▶ _Work task_
Include the line with "Collège le Portail Rouge (62, 896)" and every line before it in the entries below, echoed exactly, but not the pictures.

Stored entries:
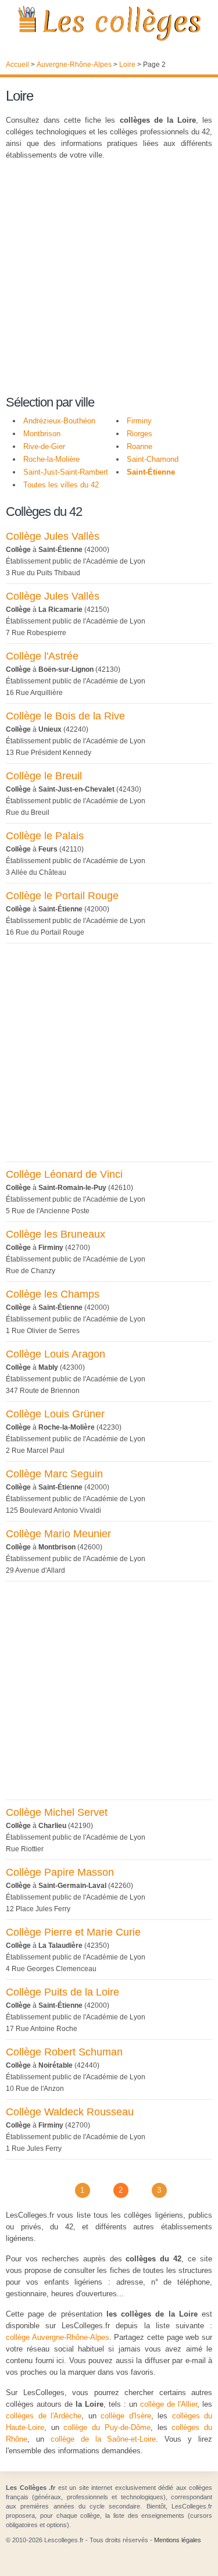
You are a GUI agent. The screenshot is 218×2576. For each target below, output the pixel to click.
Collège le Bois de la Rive (65, 716)
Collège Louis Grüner (55, 1414)
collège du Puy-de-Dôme (106, 2427)
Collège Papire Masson (60, 1872)
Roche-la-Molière (51, 459)
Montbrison (41, 433)
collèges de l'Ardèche (43, 2415)
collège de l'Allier (168, 2404)
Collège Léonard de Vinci (64, 1174)
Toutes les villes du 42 (61, 484)
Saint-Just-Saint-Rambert (65, 472)
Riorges (139, 433)
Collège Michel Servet (57, 1812)
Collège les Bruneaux (55, 1234)
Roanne (139, 446)
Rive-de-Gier (44, 446)
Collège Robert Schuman (64, 2052)
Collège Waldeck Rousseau (70, 2112)
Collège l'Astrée (42, 656)
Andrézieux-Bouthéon (59, 420)
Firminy (139, 420)
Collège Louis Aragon (55, 1354)
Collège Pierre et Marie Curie (73, 1932)
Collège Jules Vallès (52, 536)
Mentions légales (177, 2539)
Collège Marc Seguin (54, 1474)
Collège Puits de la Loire (62, 1992)
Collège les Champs (52, 1294)
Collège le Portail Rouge (62, 896)
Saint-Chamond (152, 459)
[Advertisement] (109, 279)
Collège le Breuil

▶ _Response below_
You are a GUI agent. The screenshot is 218×2576. For each target below, output the pixel to click.
Collège le Bois de la Rive (65, 716)
Collège Louis Grüner (55, 1414)
collège du Puy-de-Dôme (106, 2427)
Collège Papire Masson (60, 1872)
Roche-la-Molière (51, 459)
Montbrison (41, 433)
collèges de l'Ardèche (43, 2415)
collège de l'Allier (168, 2404)
Collège Léonard de Vinci (64, 1174)
Toutes les villes du 42 (61, 484)
Saint-Just-Saint-Rambert (65, 472)
Riorges (139, 433)
Collège Michel Servet (57, 1812)
Collège les Bruneaux (55, 1234)
Roanne (139, 446)
Rive-de-Gier (44, 446)
Collège Robert Schuman (64, 2052)
Collège Waldeck Rousseau (70, 2112)
Collège l'Astrée (42, 656)
Andrézieux-Bouthéon (59, 420)
Firminy (139, 420)
Collège Louis Aragon (55, 1354)
Collège Pierre et Marie Curie (73, 1932)
Collège Jules Vallès (52, 536)
Mentions légales (177, 2539)
Collège Marc Seguin (54, 1474)
Collège Puits de la Loire (62, 1992)
Collège les Champs (52, 1294)
Collège le Portail Rouge (62, 896)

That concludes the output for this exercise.